Entries shown:
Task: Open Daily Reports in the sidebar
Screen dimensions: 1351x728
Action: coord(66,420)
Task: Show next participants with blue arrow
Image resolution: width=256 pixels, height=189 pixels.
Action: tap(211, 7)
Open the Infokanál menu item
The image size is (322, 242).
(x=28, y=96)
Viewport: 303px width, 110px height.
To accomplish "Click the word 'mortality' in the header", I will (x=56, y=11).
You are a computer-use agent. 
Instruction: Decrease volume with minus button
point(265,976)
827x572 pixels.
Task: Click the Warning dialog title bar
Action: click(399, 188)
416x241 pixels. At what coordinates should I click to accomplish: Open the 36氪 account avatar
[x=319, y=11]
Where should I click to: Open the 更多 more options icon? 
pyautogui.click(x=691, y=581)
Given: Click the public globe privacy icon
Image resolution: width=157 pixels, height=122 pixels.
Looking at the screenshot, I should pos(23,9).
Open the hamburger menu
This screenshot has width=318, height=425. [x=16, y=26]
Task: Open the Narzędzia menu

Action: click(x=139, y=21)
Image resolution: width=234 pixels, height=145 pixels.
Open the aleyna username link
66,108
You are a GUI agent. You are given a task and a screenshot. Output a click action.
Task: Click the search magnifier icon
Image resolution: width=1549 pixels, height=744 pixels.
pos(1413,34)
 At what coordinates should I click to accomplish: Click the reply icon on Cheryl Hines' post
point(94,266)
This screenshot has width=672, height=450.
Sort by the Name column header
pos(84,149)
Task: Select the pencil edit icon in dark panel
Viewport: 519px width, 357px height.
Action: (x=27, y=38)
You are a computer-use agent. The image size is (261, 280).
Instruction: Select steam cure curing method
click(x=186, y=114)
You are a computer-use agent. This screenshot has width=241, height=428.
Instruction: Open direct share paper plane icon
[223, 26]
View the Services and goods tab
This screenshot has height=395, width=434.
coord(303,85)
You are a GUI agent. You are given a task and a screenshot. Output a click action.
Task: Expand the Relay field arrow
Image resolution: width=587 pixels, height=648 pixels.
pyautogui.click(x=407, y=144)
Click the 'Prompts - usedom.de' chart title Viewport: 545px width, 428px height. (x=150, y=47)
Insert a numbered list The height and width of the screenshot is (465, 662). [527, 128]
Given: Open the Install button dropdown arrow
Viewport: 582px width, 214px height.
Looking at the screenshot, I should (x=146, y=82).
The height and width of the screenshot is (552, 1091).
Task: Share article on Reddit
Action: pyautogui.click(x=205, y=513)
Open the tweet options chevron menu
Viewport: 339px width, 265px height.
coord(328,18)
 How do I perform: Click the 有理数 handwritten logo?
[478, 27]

What you should do: Pick each line holding the word "computer" out of the data and copy it.

Reply:
You are a computer-use agent. 
You are a computer-use agent. The image size is (261, 280).
You are a computer-use agent. This screenshot has width=241, height=428.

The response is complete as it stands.